MATERIAL SHOWN section start
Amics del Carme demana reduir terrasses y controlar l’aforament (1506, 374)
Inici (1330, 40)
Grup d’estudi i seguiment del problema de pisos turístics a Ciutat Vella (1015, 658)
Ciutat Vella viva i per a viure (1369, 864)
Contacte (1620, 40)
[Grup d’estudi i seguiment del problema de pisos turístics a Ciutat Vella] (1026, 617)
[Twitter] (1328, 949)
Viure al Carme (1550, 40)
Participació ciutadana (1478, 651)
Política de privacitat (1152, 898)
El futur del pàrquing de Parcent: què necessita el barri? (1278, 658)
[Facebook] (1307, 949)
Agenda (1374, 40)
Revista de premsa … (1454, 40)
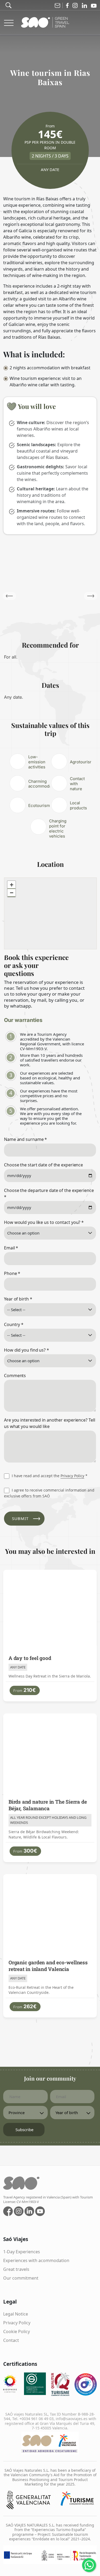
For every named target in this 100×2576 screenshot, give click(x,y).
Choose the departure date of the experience (49, 1193)
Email (11, 1248)
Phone (12, 1273)
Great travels (16, 2269)
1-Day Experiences (21, 2252)
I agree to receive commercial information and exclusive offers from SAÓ (49, 1493)
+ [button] (11, 884)
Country (13, 1324)
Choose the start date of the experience (43, 1165)
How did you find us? (26, 1350)
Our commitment (20, 2278)
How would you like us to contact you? (44, 1222)
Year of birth (18, 1299)
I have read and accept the (49, 1475)
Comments (15, 1375)
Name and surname (25, 1139)
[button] (90, 596)
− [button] (11, 892)
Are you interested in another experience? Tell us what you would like (49, 1423)
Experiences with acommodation (36, 2260)
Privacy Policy (72, 1475)
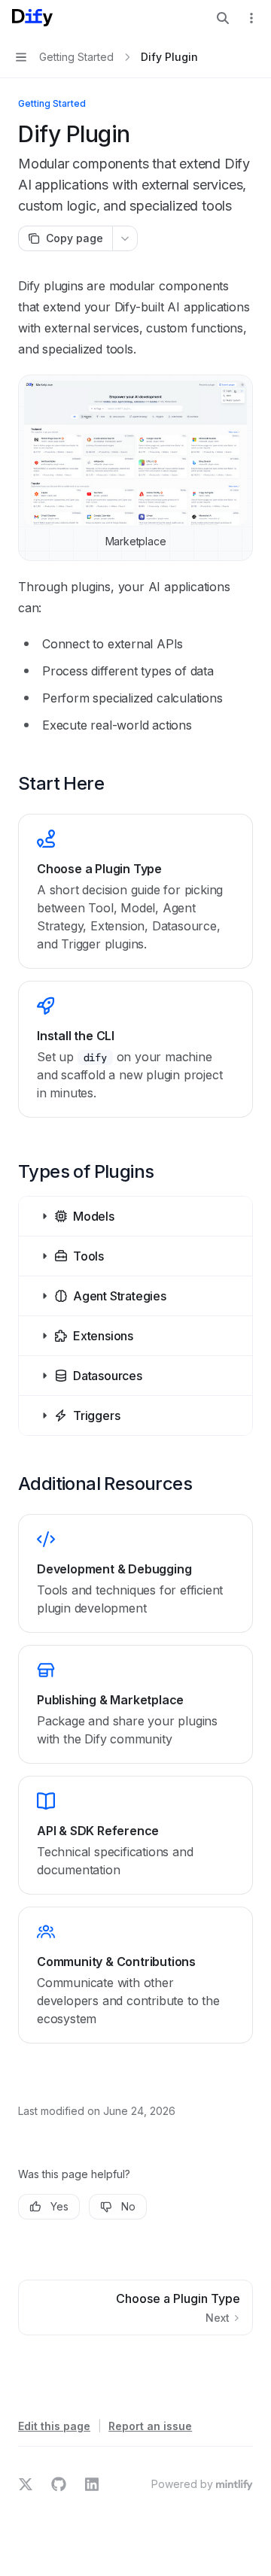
MATERIAL SHOWN section end
▸ **WORK REQUIRED**
Omit the pictures, then extract verbatim only those lines that fall between the line containing "Great travels (16, 2269)" and the final line of the records above, both included.

▸ **YOUR SOLUTION**
Great travels (16, 2269)
1-Day Experiences (21, 2252)
I agree to receive commercial information and exclusive offers from SAÓ (49, 1493)
+ [button] (11, 884)
Country (13, 1324)
Choose the start date of the experience (43, 1165)
How did you find us? (26, 1350)
Our commitment (20, 2278)
How would you like us to contact you? (44, 1222)
Year of birth (18, 1299)
I have read and accept the (49, 1475)
Comments (15, 1375)
Name and surname (25, 1139)
[button] (90, 596)
− [button] (11, 892)
Are you interested in another experience? Tell us what you would like (49, 1423)
Experiences with acommodation (36, 2260)
Privacy Policy (72, 1475)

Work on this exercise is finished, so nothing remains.